Exercise brief
Exact copies of all entries are expected.

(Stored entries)
§
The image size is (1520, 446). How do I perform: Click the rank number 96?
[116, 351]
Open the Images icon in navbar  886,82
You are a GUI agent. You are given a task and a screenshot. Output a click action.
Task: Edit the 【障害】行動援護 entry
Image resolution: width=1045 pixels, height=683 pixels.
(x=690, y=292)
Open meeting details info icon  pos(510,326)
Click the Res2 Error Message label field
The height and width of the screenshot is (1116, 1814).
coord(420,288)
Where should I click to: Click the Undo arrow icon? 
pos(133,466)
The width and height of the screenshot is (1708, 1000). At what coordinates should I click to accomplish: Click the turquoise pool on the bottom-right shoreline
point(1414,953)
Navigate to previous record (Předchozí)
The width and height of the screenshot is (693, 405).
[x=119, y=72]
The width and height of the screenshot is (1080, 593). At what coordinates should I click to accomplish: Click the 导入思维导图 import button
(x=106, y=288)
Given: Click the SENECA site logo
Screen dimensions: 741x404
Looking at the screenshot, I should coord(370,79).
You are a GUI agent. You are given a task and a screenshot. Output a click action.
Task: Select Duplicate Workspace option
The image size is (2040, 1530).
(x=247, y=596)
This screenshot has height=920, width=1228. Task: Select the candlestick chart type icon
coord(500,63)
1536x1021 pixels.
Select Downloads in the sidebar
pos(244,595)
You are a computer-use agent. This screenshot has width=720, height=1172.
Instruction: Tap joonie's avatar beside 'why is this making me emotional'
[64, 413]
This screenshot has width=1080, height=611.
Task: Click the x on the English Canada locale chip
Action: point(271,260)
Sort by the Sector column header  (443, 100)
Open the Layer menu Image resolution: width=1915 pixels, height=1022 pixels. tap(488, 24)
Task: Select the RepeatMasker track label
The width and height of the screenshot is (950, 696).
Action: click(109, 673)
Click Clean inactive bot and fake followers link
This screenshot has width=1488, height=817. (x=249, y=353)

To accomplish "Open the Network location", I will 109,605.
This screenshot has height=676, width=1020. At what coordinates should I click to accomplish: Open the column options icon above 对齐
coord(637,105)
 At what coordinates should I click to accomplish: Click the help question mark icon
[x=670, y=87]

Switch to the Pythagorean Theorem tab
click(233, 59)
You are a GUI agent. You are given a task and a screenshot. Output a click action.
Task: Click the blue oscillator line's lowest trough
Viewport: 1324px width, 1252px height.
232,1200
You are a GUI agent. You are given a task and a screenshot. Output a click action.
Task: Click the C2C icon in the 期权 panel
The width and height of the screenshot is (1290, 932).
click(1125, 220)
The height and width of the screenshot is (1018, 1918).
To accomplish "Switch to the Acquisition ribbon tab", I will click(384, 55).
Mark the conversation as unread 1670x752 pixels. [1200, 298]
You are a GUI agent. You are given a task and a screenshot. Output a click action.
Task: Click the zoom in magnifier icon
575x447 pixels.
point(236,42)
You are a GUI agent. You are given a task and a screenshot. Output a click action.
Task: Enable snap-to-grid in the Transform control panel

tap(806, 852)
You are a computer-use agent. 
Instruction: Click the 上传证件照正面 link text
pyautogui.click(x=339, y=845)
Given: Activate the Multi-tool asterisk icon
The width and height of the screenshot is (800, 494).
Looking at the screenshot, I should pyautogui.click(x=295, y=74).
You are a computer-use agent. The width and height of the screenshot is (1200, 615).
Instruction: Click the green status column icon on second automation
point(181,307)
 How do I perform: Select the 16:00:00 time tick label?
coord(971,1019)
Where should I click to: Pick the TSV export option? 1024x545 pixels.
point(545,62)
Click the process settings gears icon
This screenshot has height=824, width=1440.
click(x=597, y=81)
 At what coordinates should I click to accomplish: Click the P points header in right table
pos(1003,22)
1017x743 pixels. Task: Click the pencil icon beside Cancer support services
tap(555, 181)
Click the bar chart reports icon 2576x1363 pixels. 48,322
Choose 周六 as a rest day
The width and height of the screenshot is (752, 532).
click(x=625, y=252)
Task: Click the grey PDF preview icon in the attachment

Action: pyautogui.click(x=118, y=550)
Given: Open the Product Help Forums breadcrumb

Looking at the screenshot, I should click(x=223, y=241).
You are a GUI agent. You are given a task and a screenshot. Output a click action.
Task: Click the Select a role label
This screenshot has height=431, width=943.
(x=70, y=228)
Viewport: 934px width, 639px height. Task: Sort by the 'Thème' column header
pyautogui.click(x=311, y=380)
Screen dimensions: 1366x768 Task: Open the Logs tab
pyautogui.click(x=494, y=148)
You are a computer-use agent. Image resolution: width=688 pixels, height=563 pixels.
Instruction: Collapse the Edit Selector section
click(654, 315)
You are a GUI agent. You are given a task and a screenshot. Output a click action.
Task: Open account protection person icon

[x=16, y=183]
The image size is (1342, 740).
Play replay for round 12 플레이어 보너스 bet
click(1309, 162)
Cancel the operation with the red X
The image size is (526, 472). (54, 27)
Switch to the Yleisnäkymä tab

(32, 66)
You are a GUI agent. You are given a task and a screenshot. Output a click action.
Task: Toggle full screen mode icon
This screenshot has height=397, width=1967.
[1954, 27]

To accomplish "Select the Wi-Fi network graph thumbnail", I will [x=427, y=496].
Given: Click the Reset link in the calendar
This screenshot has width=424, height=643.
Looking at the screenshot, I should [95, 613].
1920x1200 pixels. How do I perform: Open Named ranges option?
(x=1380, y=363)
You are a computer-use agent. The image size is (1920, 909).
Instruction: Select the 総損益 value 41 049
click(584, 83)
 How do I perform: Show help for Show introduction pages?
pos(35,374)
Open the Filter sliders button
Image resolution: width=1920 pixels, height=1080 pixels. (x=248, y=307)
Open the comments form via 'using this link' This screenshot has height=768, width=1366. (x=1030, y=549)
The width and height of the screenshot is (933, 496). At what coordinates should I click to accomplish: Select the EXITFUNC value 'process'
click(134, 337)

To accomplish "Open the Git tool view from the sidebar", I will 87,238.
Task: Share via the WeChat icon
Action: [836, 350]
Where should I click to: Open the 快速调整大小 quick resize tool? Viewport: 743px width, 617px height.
§
Completed exercise
The image size is (1520, 446). How do I perform: Click the rank number 96?
[116, 351]
Open the Images icon in navbar  886,82
You are a GUI agent. You are given a task and a screenshot. Output a click action.
Task: Edit the 【障害】行動援護 entry
Image resolution: width=1045 pixels, height=683 pixels.
(x=690, y=292)
Open meeting details info icon  pos(510,326)
Click the Res2 Error Message label field
The height and width of the screenshot is (1116, 1814).
coord(420,288)
Where should I click to: Click the Undo arrow icon? 
pos(133,466)
The width and height of the screenshot is (1708, 1000). At what coordinates should I click to accomplish: Click the turquoise pool on the bottom-right shoreline
point(1414,953)
Navigate to previous record (Předchozí)
The width and height of the screenshot is (693, 405).
[x=119, y=72]
The width and height of the screenshot is (1080, 593). At what coordinates should I click to accomplish: Click the 导入思维导图 import button
(x=106, y=288)
Given: Click the SENECA site logo
Screen dimensions: 741x404
Looking at the screenshot, I should coord(370,79).
You are a GUI agent. You are given a task and a screenshot. Output a click action.
Task: Select Duplicate Workspace option
The image size is (2040, 1530).
(x=247, y=596)
This screenshot has height=920, width=1228. Task: Select the candlestick chart type icon
coord(500,63)
1536x1021 pixels.
Select Downloads in the sidebar
pos(244,595)
You are a computer-use agent. This screenshot has width=720, height=1172.
Instruction: Tap joonie's avatar beside 'why is this making me emotional'
[64, 413]
This screenshot has width=1080, height=611.
Task: Click the x on the English Canada locale chip
Action: point(271,260)
Sort by the Sector column header  (443, 100)
Open the Layer menu Image resolution: width=1915 pixels, height=1022 pixels. tap(488, 24)
Task: Select the RepeatMasker track label
The width and height of the screenshot is (950, 696).
Action: click(109, 673)
Click Clean inactive bot and fake followers link
This screenshot has width=1488, height=817. (x=249, y=353)

To accomplish "Open the Network location", I will 109,605.
This screenshot has height=676, width=1020. At what coordinates should I click to accomplish: Open the column options icon above 对齐
coord(637,105)
 At what coordinates should I click to accomplish: Click the help question mark icon
[x=670, y=87]

Switch to the Pythagorean Theorem tab
click(233, 59)
You are a GUI agent. You are given a task and a screenshot. Output a click action.
Task: Click the blue oscillator line's lowest trough
Viewport: 1324px width, 1252px height.
232,1200
You are a GUI agent. You are given a task and a screenshot. Output a click action.
Task: Click the C2C icon in the 期权 panel
The width and height of the screenshot is (1290, 932).
click(1125, 220)
The height and width of the screenshot is (1018, 1918).
To accomplish "Switch to the Acquisition ribbon tab", I will click(384, 55).
Mark the conversation as unread 1670x752 pixels. [1200, 298]
You are a GUI agent. You are given a task and a screenshot. Output a click action.
Task: Click the zoom in magnifier icon
575x447 pixels.
point(236,42)
You are a GUI agent. You are given a task and a screenshot. Output a click action.
Task: Enable snap-to-grid in the Transform control panel

tap(806, 852)
You are a computer-use agent. 
Instruction: Click the 上传证件照正面 link text
pyautogui.click(x=339, y=845)
Given: Activate the Multi-tool asterisk icon
The width and height of the screenshot is (800, 494).
Looking at the screenshot, I should pyautogui.click(x=295, y=74).
You are a computer-use agent. The width and height of the screenshot is (1200, 615).
Instruction: Click the green status column icon on second automation
point(181,307)
 How do I perform: Select the 16:00:00 time tick label?
coord(971,1019)
Where should I click to: Pick the TSV export option? 1024x545 pixels.
point(545,62)
Click the process settings gears icon
This screenshot has height=824, width=1440.
click(x=597, y=81)
 At what coordinates should I click to accomplish: Click the P points header in right table
pos(1003,22)
1017x743 pixels. Task: Click the pencil icon beside Cancer support services
tap(555, 181)
Click the bar chart reports icon 2576x1363 pixels. 48,322
Choose 周六 as a rest day
The width and height of the screenshot is (752, 532).
click(x=625, y=252)
Task: Click the grey PDF preview icon in the attachment

Action: pyautogui.click(x=118, y=550)
Given: Open the Product Help Forums breadcrumb

Looking at the screenshot, I should click(x=223, y=241).
You are a GUI agent. You are given a task and a screenshot. Output a click action.
Task: Click the Select a role label
This screenshot has height=431, width=943.
(x=70, y=228)
Viewport: 934px width, 639px height. Task: Sort by the 'Thème' column header
pyautogui.click(x=311, y=380)
Screen dimensions: 1366x768 Task: Open the Logs tab
pyautogui.click(x=494, y=148)
You are a computer-use agent. Image resolution: width=688 pixels, height=563 pixels.
Instruction: Collapse the Edit Selector section
click(654, 315)
You are a GUI agent. You are given a task and a screenshot. Output a click action.
Task: Open account protection person icon

[x=16, y=183]
The image size is (1342, 740).
Play replay for round 12 플레이어 보너스 bet
click(1309, 162)
Cancel the operation with the red X
The image size is (526, 472). (54, 27)
Switch to the Yleisnäkymä tab

(32, 66)
You are a GUI agent. You are given a task and a screenshot. Output a click action.
Task: Toggle full screen mode icon
This screenshot has height=397, width=1967.
[1954, 27]

To accomplish "Select the Wi-Fi network graph thumbnail", I will [x=427, y=496].
Given: Click the Reset link in the calendar
This screenshot has width=424, height=643.
Looking at the screenshot, I should [95, 613].
1920x1200 pixels. How do I perform: Open Named ranges option?
(x=1380, y=363)
You are a computer-use agent. The image size is (1920, 909).
Instruction: Select the 総損益 value 41 049
click(584, 83)
 How do I perform: Show help for Show introduction pages?
pos(35,374)
Open the Filter sliders button
Image resolution: width=1920 pixels, height=1080 pixels. (x=248, y=307)
Open the comments form via 'using this link' This screenshot has height=768, width=1366. (x=1030, y=549)
The width and height of the screenshot is (933, 496). At what coordinates should I click to accomplish: Select the EXITFUNC value 'process'
click(134, 337)

To accomplish "Open the Git tool view from the sidebar", I will 87,238.
Task: Share via the WeChat icon
Action: [836, 350]
Where should I click to: Open the 快速调整大小 quick resize tool? Viewport: 743px width, 617px height.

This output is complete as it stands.